A wide flat bottom of gold, bejeweled with bright lakes and rivers, and pinched off by its guardian mountains at each end, it felt like a completely-undiscovered place. Of course it wasn’t, there were were farmhouses amongst the gold, and 2 or 3 vehicles passed us on the road as we traversed its 3-mile length. But such was the atmosphere created by the towering surroundings that it felt like we must be the only humans to have laid eyes upon it. And this place I’ve been waiting 40 years to find has no particular name, sits between two towns that even locals have barely heard of, on a gravel road that almost no one uses. This is just the nature of Peru.












As much as I wanted to remain for hours to absorb the atmosphere of the valley from my boyhood dreams, we continued on, and since it’s Peru, the next phases weren’t a letdown. We essentially entered the hidden valley’s hidden valley, and soon after, the day’s best snow-capped peaks appeared.
For the second day in a row, I said “it really doesn’t feel like there is a town less than two miles from here…”

At around 3:30pm the small village of Antacallanca appeared, in its own impressive valley that perhaps inspired the first settlers like the previous valley had inspired me. We stopped in the middle of the road in front of a small shop, and immediately a young girl walked over introduced herself. Several more children joined her, offering their hands for handshakes. The reports of this being a very friendly are certainly true!

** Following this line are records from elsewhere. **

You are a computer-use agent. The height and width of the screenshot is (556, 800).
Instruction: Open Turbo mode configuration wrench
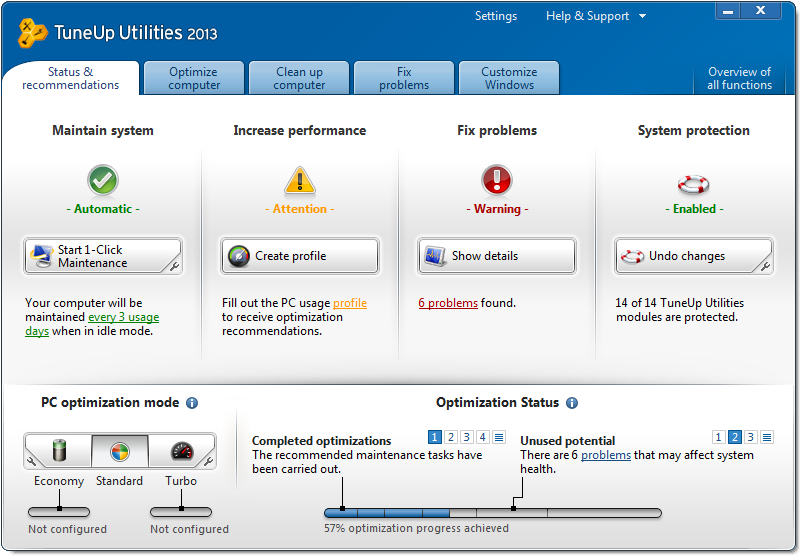coord(208,462)
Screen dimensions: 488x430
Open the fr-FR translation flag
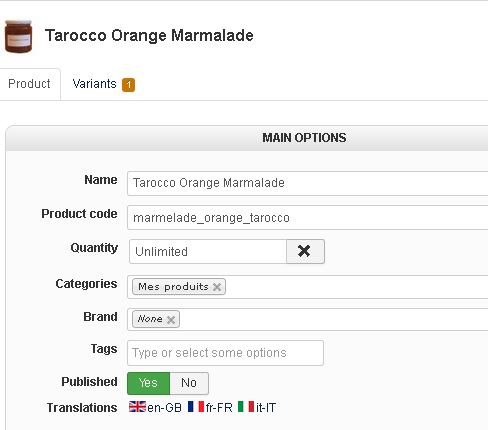click(x=196, y=407)
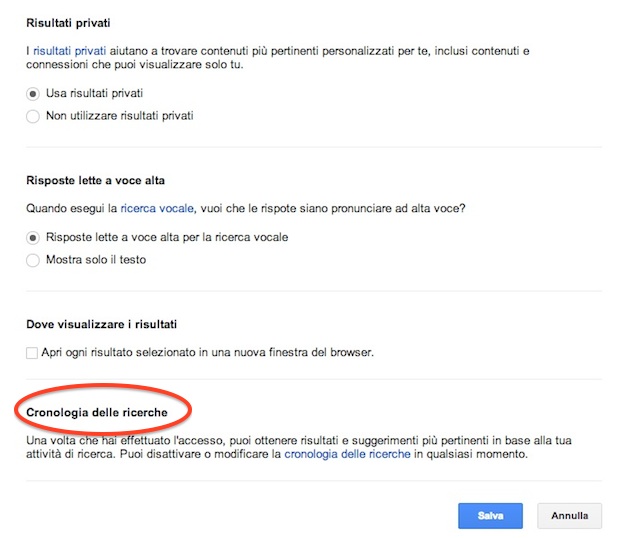Image resolution: width=640 pixels, height=538 pixels.
Task: Choose the 'Non utilizzare risultati privati' radio button
Action: click(33, 116)
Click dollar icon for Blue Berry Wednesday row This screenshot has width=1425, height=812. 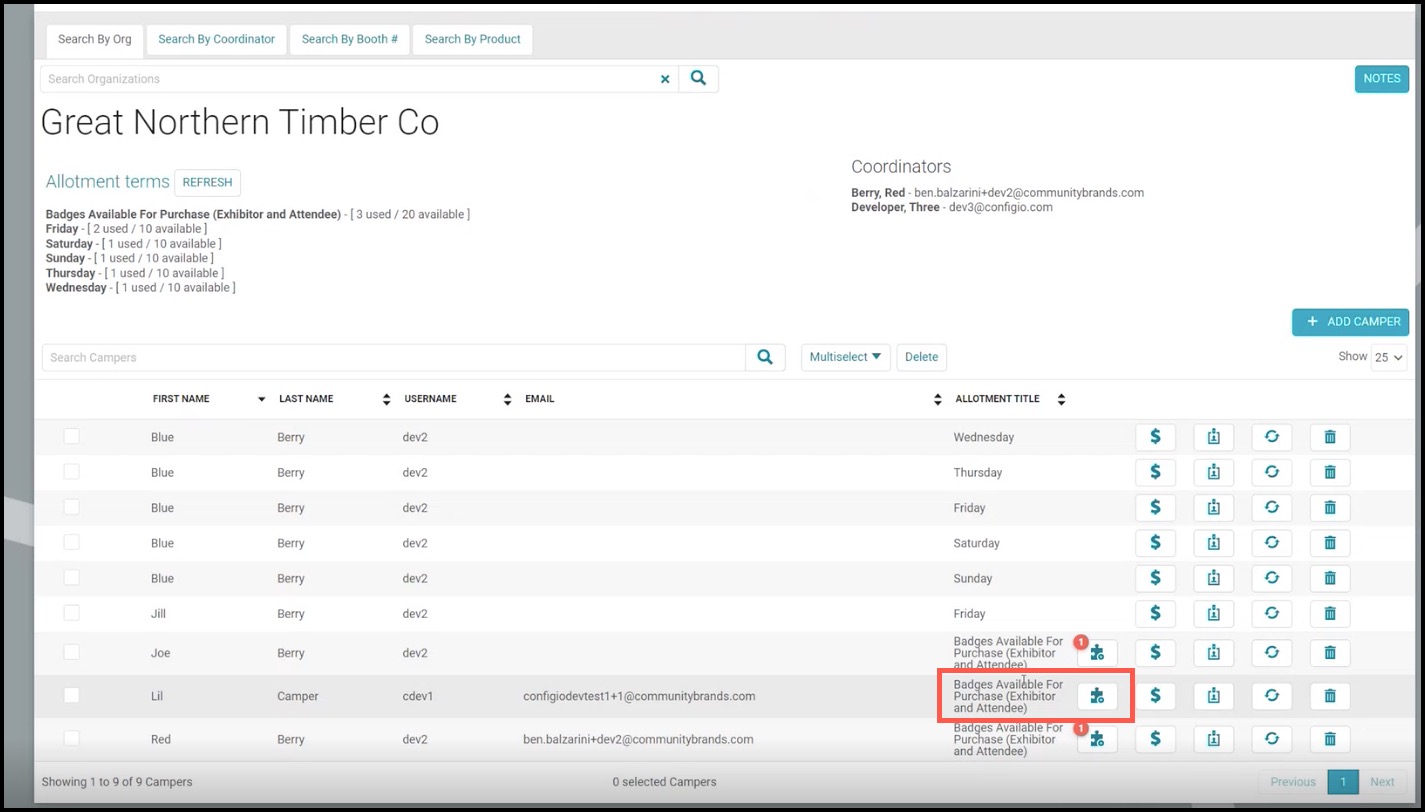coord(1155,437)
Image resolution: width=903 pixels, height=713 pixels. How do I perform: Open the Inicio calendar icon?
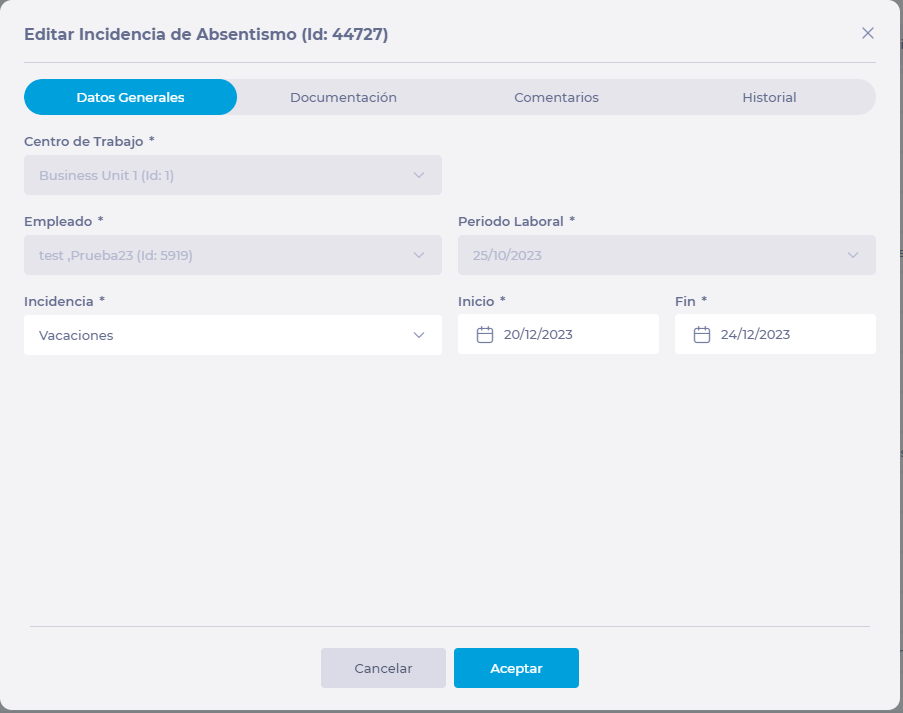point(485,335)
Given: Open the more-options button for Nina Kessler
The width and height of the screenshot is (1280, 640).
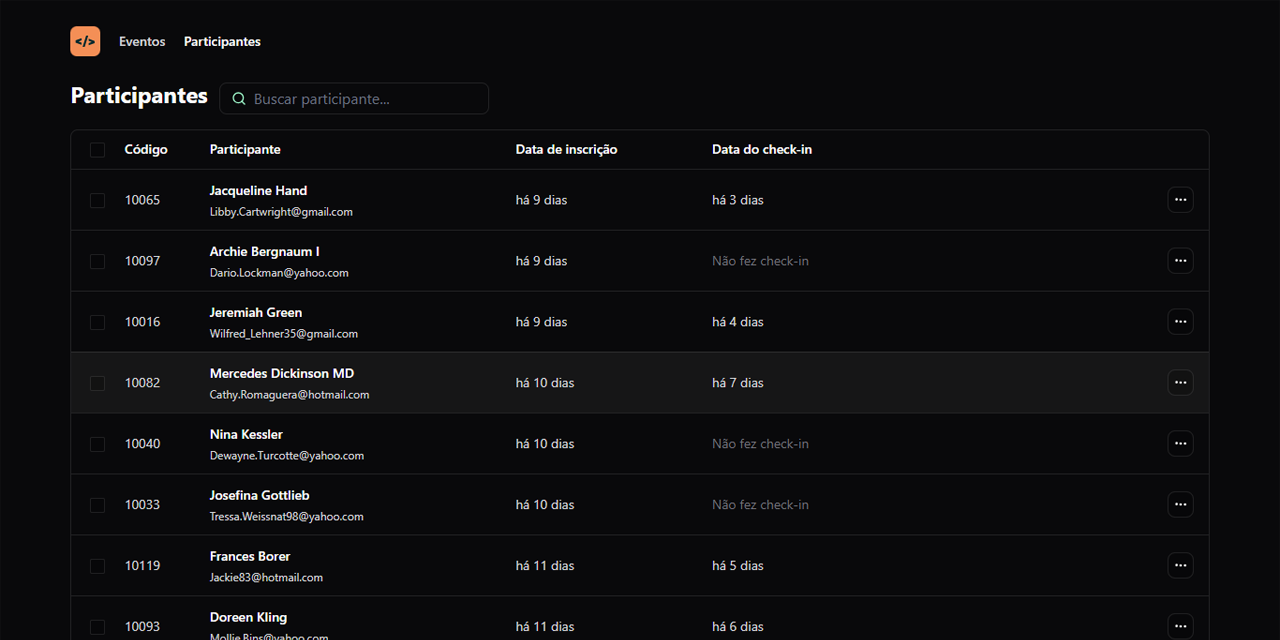Looking at the screenshot, I should click(x=1180, y=444).
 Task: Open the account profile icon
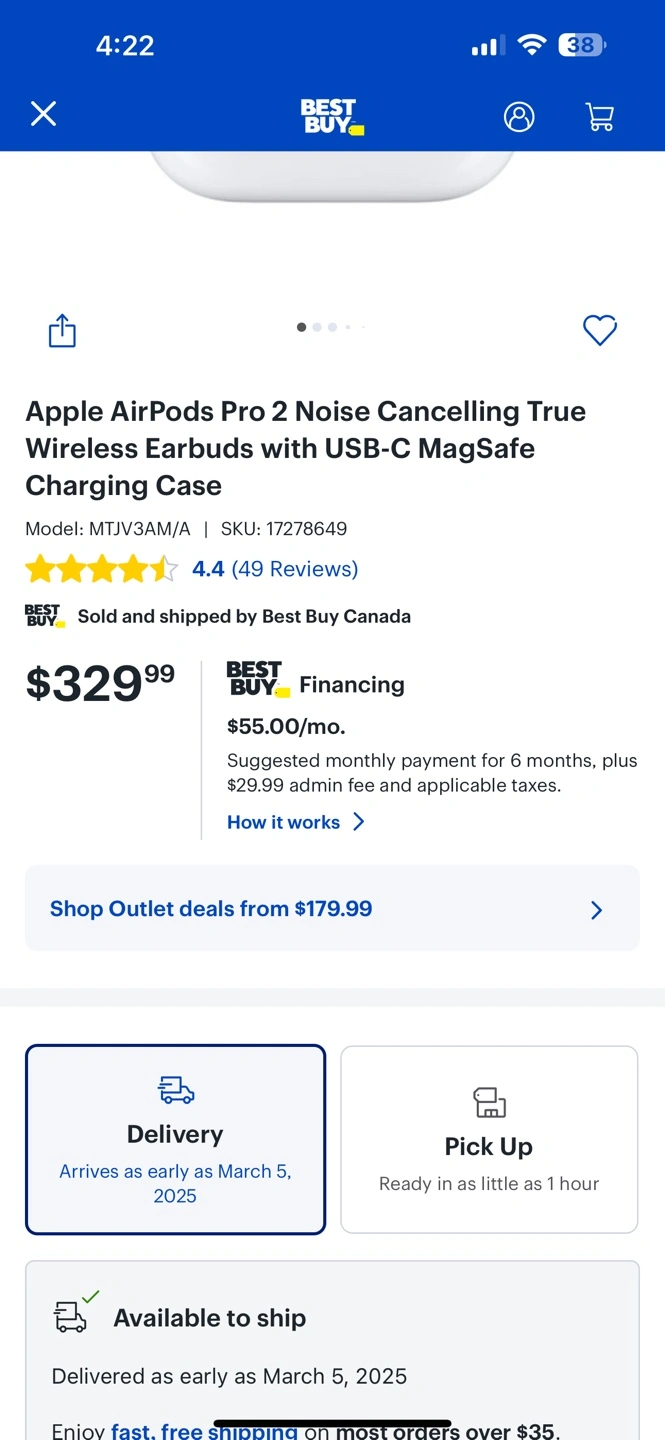coord(519,116)
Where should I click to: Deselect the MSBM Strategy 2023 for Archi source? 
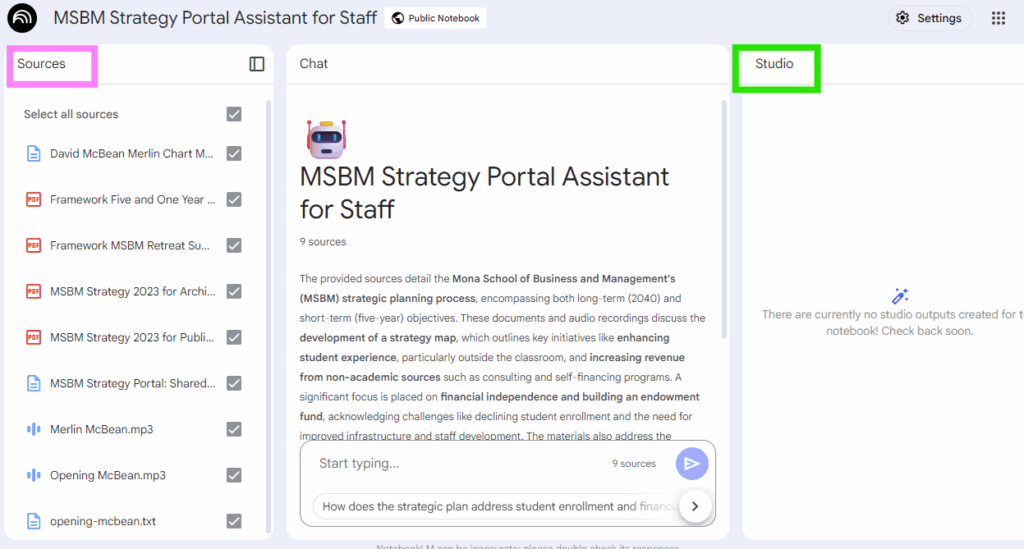(234, 291)
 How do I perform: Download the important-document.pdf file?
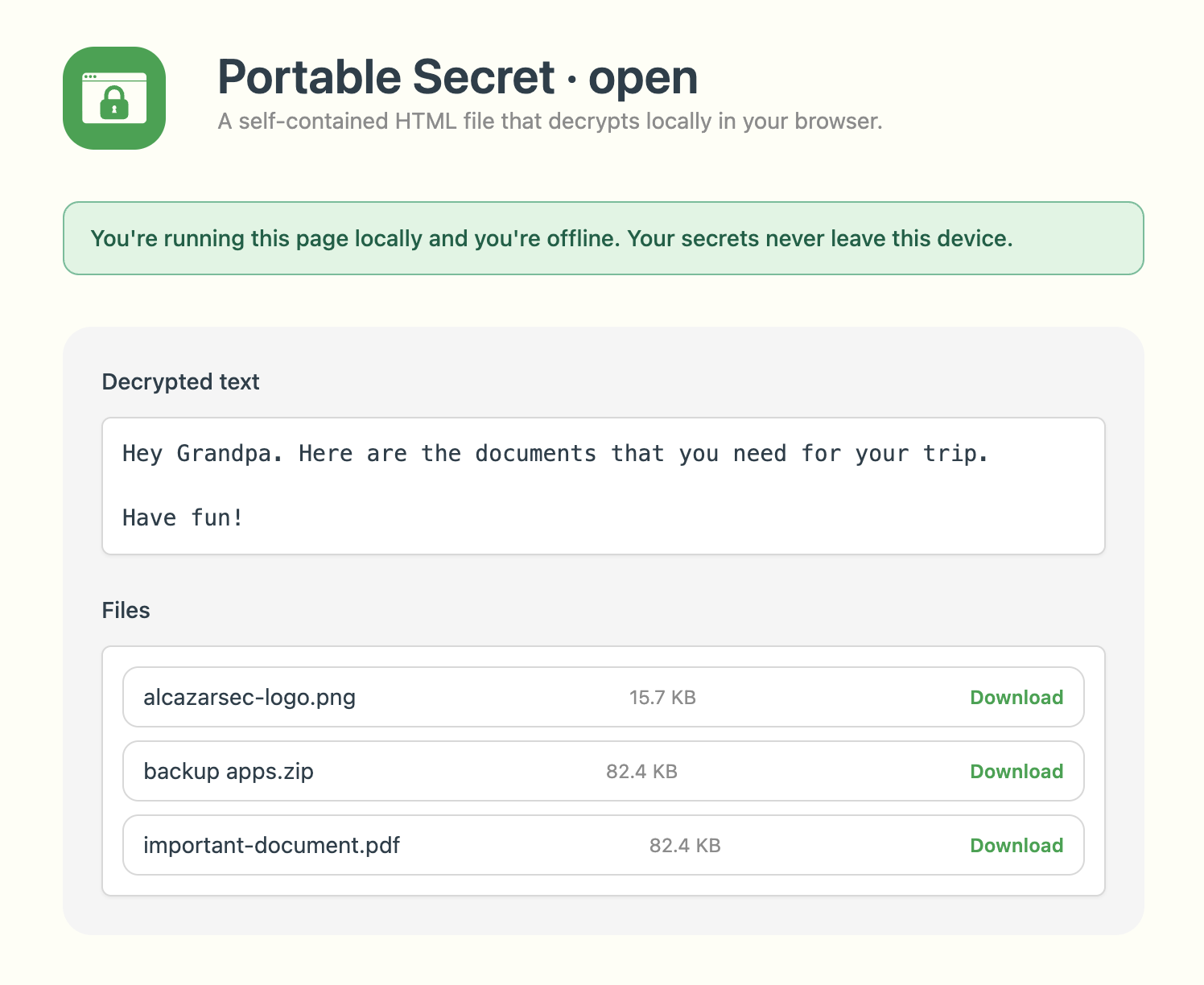[1016, 845]
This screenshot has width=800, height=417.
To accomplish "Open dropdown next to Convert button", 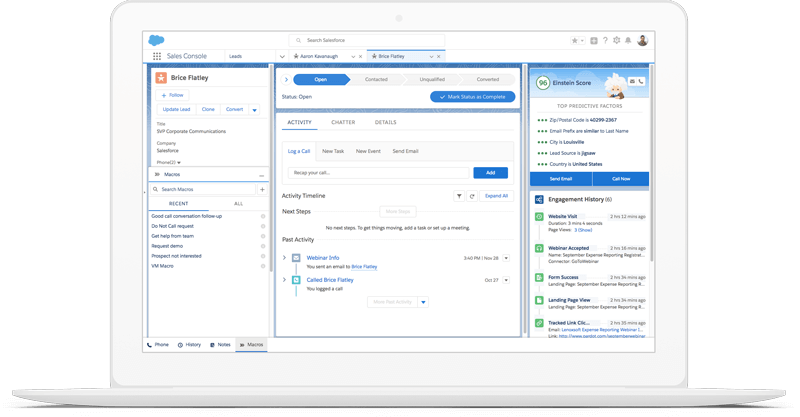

We soon located the municipal building (not hard, it’s the largest structure in town!) where the town supposedly allows camping, and eventually worked up the courage to inquire at a bodega if they knew anything about this, and knew who we should talk to (reportedly the mayor). One of the three people standing out front immediately replied to our poor Spanish with a “Si”, and pulled the keys from her pocket! That was a lot easier than we expected! (and apparently that means the town’s mayor is a woman now!)
She showed us in, offered the 2nd floor (which supposedly had beds), but we were happy to just set up our tent in the open first-floor space. The bathroom wasn’t pretty dirty, and the shower, though clearly labeled with “hot” and “cold” valves, failed to produce any hot water. But for our S/20 “donation” (the same as last night’s hotel), it was still a great deal.
As we were wheeling our bikes inside, I spotted a couple of touring cyclists descending on the road behind the building (coming from the opposite direction), and thought we might be having a bit of a social night. But they never turned up, so they must have just continued straight through town and onward.
We went back to the bodega, and while the dark interior appeared to have little for sale, the proprietor kept producing everything we asked for, including vegetables, and I even spotted some beers, of which we brought four. The total came to S/21.80, and I got out my baggie of coins (that I’m always trying to get rid of because they weigh a lot), started counting, and the last coin out of the bag brought the count to exactly…S/21.80. In case we didn’t already know, the magic apparently extends to this valley too!
The municipal building had a big wooden table and a surplus of chairs, which made it so easy to do all the chopping and mixing and cooking that comes together as Rett’s peanut pasta. It’s pretty much an ideal situation, being able to sleep in our own “bed”, cook some relatively-healthy food, and stay sheltered from the night’s cold winds.
I went back out for a few minutes to watch a fairly-professional men’s soccer match being played on the town’s concrete sport court. It was well-attended (some fans had arrived on horseback), and another team (presumably up next) was having a meeting nearby. On the tiny pitch (less than 1/4 the size of a full-sized soccer field), it was a wild high-paced game, with all the players going full-on despite the bruising surface.
When Timothy Tower “invented” this accommodation six years ago, the town only had generator power that ran for limited hours. Now it has full-time electricity delivered over the mountains, so it’s a good indication of the progress and development that continues here. Tonight, the lights enabled the evening’s social sporting event (which always amazes and heartens me in these tiny towns) to continue as darkness fell.